> _Records shown_
============================================================

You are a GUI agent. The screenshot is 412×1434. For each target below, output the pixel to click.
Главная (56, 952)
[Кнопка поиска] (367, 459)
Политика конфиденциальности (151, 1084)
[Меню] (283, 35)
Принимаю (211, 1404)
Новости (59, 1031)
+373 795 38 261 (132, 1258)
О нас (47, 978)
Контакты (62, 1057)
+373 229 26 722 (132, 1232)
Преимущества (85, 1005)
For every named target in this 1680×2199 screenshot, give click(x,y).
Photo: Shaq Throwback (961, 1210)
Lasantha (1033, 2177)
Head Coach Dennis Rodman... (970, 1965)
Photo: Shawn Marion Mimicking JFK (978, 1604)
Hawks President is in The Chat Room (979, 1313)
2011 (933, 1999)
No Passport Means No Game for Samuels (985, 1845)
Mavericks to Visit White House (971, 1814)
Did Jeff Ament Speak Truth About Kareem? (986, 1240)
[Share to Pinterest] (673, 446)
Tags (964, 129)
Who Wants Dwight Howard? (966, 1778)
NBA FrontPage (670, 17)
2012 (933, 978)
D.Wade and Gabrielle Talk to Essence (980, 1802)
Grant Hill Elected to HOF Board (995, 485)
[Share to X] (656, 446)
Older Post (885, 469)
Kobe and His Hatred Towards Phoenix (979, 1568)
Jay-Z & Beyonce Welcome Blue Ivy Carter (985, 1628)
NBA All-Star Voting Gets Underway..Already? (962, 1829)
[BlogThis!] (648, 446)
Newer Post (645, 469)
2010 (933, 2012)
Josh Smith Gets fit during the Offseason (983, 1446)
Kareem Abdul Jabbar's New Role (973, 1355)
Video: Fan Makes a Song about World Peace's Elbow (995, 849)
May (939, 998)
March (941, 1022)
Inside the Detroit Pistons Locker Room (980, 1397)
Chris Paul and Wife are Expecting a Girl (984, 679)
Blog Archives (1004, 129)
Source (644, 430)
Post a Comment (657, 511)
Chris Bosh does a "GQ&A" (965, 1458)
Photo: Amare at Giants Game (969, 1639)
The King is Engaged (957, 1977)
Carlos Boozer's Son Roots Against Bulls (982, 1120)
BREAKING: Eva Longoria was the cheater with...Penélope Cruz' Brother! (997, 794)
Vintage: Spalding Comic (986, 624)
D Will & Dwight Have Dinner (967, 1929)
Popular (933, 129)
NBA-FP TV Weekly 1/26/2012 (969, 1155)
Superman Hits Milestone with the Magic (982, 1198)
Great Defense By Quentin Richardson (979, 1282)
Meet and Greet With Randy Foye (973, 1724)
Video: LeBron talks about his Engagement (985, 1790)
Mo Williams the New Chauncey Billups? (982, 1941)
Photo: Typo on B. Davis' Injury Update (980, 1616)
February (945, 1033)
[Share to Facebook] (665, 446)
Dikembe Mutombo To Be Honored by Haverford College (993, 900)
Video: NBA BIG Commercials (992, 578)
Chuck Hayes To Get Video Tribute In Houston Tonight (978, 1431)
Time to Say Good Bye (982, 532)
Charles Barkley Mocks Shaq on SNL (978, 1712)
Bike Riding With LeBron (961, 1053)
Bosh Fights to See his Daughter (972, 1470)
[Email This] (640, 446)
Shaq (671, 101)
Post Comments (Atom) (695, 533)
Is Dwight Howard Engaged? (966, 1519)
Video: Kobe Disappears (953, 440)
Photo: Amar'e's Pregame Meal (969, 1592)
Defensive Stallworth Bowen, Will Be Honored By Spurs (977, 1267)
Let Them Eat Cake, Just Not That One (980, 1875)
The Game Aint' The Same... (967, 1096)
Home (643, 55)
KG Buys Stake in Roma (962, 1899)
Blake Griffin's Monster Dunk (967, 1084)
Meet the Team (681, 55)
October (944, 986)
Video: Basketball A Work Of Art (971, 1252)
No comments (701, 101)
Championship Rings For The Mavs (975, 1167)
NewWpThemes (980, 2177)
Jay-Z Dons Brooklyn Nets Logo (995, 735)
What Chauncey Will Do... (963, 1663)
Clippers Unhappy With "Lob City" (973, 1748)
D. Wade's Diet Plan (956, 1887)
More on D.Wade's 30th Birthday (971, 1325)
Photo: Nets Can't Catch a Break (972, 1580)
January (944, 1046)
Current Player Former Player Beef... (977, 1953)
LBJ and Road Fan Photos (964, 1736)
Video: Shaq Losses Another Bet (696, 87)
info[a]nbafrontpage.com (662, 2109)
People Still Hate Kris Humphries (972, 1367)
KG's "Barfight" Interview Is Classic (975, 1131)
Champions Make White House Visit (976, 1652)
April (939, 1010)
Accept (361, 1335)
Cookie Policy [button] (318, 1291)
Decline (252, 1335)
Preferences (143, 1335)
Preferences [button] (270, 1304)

============================================================

> _Directions_
The entries above need to be repeated in full, exactly as written.

> _Reply_
You are a GUI agent. The screenshot is 412×1434. For each target below, output the pixel to click.
Главная (56, 952)
[Кнопка поиска] (367, 459)
Политика конфиденциальности (151, 1084)
[Меню] (283, 35)
Принимаю (211, 1404)
Новости (59, 1031)
+373 795 38 261 (132, 1258)
О нас (47, 978)
Контакты (62, 1057)
+373 229 26 722 (132, 1232)
Преимущества (85, 1005)
For every named target in this 1680×2199 screenshot, give click(x,y).
Photo: Shaq Throwback (961, 1210)
Lasantha (1033, 2177)
Head Coach Dennis Rodman... (970, 1965)
Photo: Shawn Marion Mimicking JFK (978, 1604)
Hawks President is in The Chat Room (979, 1313)
2011 (933, 1999)
No Passport Means No Game for Samuels (985, 1845)
Mavericks to Visit White House (971, 1814)
Did Jeff Ament Speak Truth About Kareem? (986, 1240)
[Share to Pinterest] (673, 446)
Tags (964, 129)
Who Wants Dwight Howard? (966, 1778)
NBA FrontPage (670, 17)
2012 (933, 978)
D.Wade and Gabrielle Talk to Essence (980, 1802)
Grant Hill Elected to HOF Board (995, 485)
[Share to X] (656, 446)
Older Post (885, 469)
Kobe and His Hatred Towards Phoenix (979, 1568)
Jay-Z & Beyonce Welcome Blue Ivy Carter (985, 1628)
NBA All-Star Voting Gets Underway..Already? (962, 1829)
[BlogThis!] (648, 446)
Newer Post (645, 469)
2010 (933, 2012)
Josh Smith Gets fit during the Offseason (983, 1446)
Kareem Abdul Jabbar's New Role (973, 1355)
Video: Fan Makes a Song about World Peace's Elbow (995, 849)
May (939, 998)
March (941, 1022)
Inside the Detroit Pistons Locker Room (980, 1397)
Chris Paul and Wife are Expecting a Girl (984, 679)
Blog Archives (1004, 129)
Source (644, 430)
Post a Comment (657, 511)
Chris Bosh does a "GQ&A" (965, 1458)
Photo: Amare at Giants Game (969, 1639)
The King is Engaged (957, 1977)
Carlos Boozer's Son Roots Against Bulls (982, 1120)
BREAKING: Eva Longoria was the cheater with...Penélope Cruz' Brother! (997, 794)
Vintage: Spalding Comic (986, 624)
D Will & Dwight Have Dinner (967, 1929)
Popular (933, 129)
NBA-FP TV Weekly 1/26/2012 (969, 1155)
Superman Hits Milestone with the Magic (982, 1198)
Great Defense By Quentin Richardson (979, 1282)
Meet and Greet With Randy Foye (973, 1724)
Video: LeBron talks about his Engagement (985, 1790)
Mo Williams the New Chauncey Billups? (982, 1941)
Photo: Typo on B. Davis' Injury Update (980, 1616)
February (945, 1033)
[Share to Facebook] (665, 446)
Dikembe Mutombo To Be Honored by Haverford College (993, 900)
Video: NBA BIG Commercials (992, 578)
Chuck Hayes To Get Video Tribute In Houston Tonight (978, 1431)
Time to Say Good Bye (982, 532)
Charles Barkley Mocks Shaq on SNL (978, 1712)
Bike Riding With LeBron (961, 1053)
Bosh Fights to See his Daughter (972, 1470)
[Email This] (640, 446)
Shaq (671, 101)
Post Comments (Atom) (695, 533)
Is Dwight Howard Engaged? (966, 1519)
Video: Kobe Disappears (953, 440)
Photo: Amar'e's Pregame Meal (969, 1592)
Defensive Stallworth Bowen, Will Be Honored By Spurs (977, 1267)
Let Them Eat Cake, Just Not That One (980, 1875)
The Game Aint' The Same... (967, 1096)
Home (643, 55)
KG Buys Stake in Roma (962, 1899)
Blake Griffin's Monster Dunk (967, 1084)
Meet the Team (681, 55)
October (944, 986)
Video: Basketball A Work Of Art (971, 1252)
No comments (701, 101)
Championship Rings For The Mavs (975, 1167)
NewWpThemes (980, 2177)
Jay-Z Dons Brooklyn Nets Logo (995, 735)
What Chauncey Will Do... (963, 1663)
Clippers Unhappy With "Lob City" (973, 1748)
D. Wade's Diet Plan (956, 1887)
More on D.Wade's 30th Birthday (971, 1325)
Photo: Nets Can't Catch a Break (972, 1580)
January (944, 1046)
Current Player Former Player Beef... (977, 1953)
LBJ and Road Fan Photos (964, 1736)
Video: Shaq Losses Another Bet (696, 87)
info[a]nbafrontpage.com (662, 2109)
People Still Hate Kris Humphries (972, 1367)
KG's "Barfight" Interview Is Classic (975, 1131)
Champions Make White House Visit (976, 1652)
April (939, 1010)
Accept (361, 1335)
Cookie Policy [button] (318, 1291)
Decline (252, 1335)
Preferences (143, 1335)
Preferences [button] (270, 1304)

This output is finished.